**Список задач:**
1. Что, согласно фрагменту о бизнес-школе «Сколково», стал делать внутри возводимых домов выпускник-девелопер из Петербурга?
2. Продолжите фрагмент о бизнес-школе «Сколково», начав сразу после его последнего предложения.

Второе, в чем мы сильно отличаемся,— процесс адмиссии, то есть отбор на программу. У нас он строится с участием сообщества наших выпускников. Я не видел ни одной школы, которая это настолько активно практикует. Выпускники «Сколково» вовлечены в оценку кандидатов на обучение, в спорных случаях имеют право голоса наравне со школой. Сообщество выпускников — один из главных партнеров школы, разделяющий, таким образом, ответственность за ключевые решения: кого мы готовы видеть в числе наших студентов.
Третья наша особенность — акцент на том, что в мире называют импакт-проектами. Точного русского термина пока не сложилось, но это можно назвать проектами социального влияния. Этот подход связан с повышением сознательности бизнеса относительно других (неэкономических) последствий своей деятельности. Для нас тут принципиальны смена оптики и расширение взгляда на бизнес.
Мы даем понимание того, как измерить свой бизнес не только через финансовые показатели, но и через социальные, экологические и другие непрямые эффекты.
Для кого-то это просто расширение кругозора, кто-то ставит себе задачу влиять на эти нефинансовые показатели, а кто-то уже научился получать конкурентное преимущество для своего бизнеса, управляя импакт-метриками. Например, один из агропроизводителей после учебы у нас начал перерабатывать отходы производства, создал из них новую продукцию и получил новые рынки сбыта. А другой выпускник, девелопер из Петербурга, стал делать социальные пространства внутри возводимых домов и получил большую общественную поддержку своей деятельности.

**Исходные данные:**
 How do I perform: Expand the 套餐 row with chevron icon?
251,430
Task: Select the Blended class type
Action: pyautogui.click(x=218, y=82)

**Ответы:**
1. Социальные пространства.

2.
«Люди разумно начинают инвестировать в себя»
— Как меняется спрос на бизнес-образование в последние годы?
— Он сильно вырос за последние два года, и что важно — российские бизнес-школы встретили этот рост в очень хорошей форме. Нашу индустрию закалили два системных кризиса. В пандемию мы через обращение к экономике внимания пересмотрели педагогический арсенал работы. Еще одним вызовом стало изменение направлений международного сотрудничества. Мы не только сохранили формат, но и расширили географию академического взаимодействия, добавив новые страны-партнеры. При этом мы усилили работу с российскими практиками и отечественным бизнесом, чья экспертиза часто оказывается более прикладной.
За это время наша аудитория потушила первоочередные пожары, убедилась, что санкции не повод опускать руки, снова начала ставить для себя сложные стратегические вопросы. А бизнес-школа — один из лучших способов начать на эти вопросы отвечать.
— А что стало конкретными драйверами растущего спроса?
— Во-первых, сложность и комплексность управленческих задач, которые приходится решать. Для них нужен источник идей, творческий круг единомышленников, среда доверия и поддержки. Вряд ли кто-то может качественно заместить бизнес-школы в этой роли. Во-вторых, инфляция. Что делать, чтобы не потерять деньги? Срочно покупать недвижимость, машины, инвестировать в волатильный фондовый рынок или что-то еще? Люди разумно начинают инвестировать в себя и понимают, что лучше делать это сейчас, чем завтра.
— Как вы адаптируете программы под этот меняющийся спрос?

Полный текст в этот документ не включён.